··· Data to process
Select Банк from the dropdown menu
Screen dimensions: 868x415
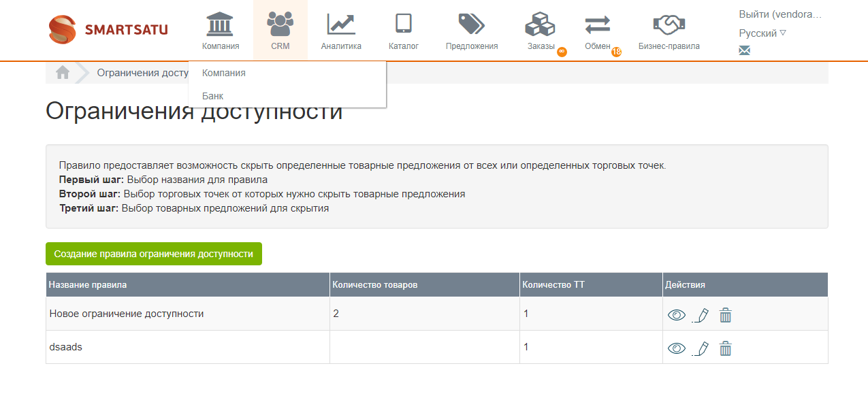click(x=213, y=96)
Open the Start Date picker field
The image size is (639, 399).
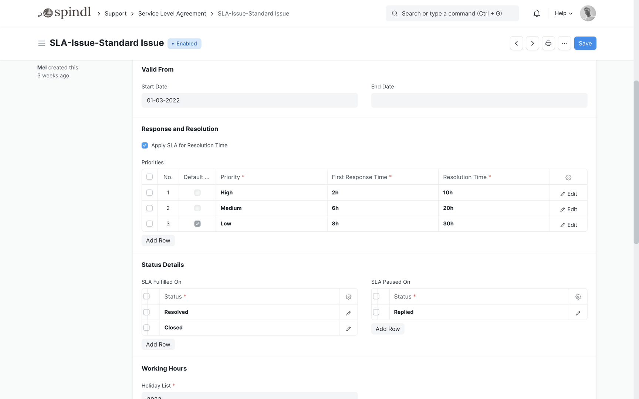(x=249, y=100)
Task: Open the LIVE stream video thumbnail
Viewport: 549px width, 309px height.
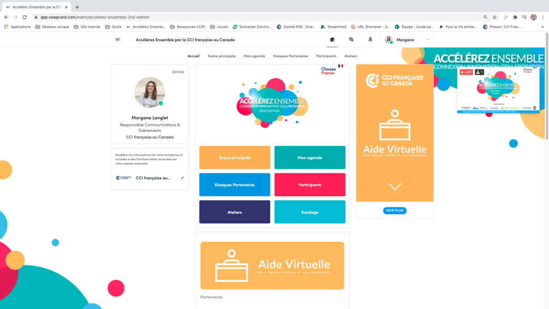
······
Exercise: Scan the data above for the string "Open". Copy every line in which it appears.

Result of this task:
Open the Start Date picker field
Task: Open the LIVE stream video thumbnail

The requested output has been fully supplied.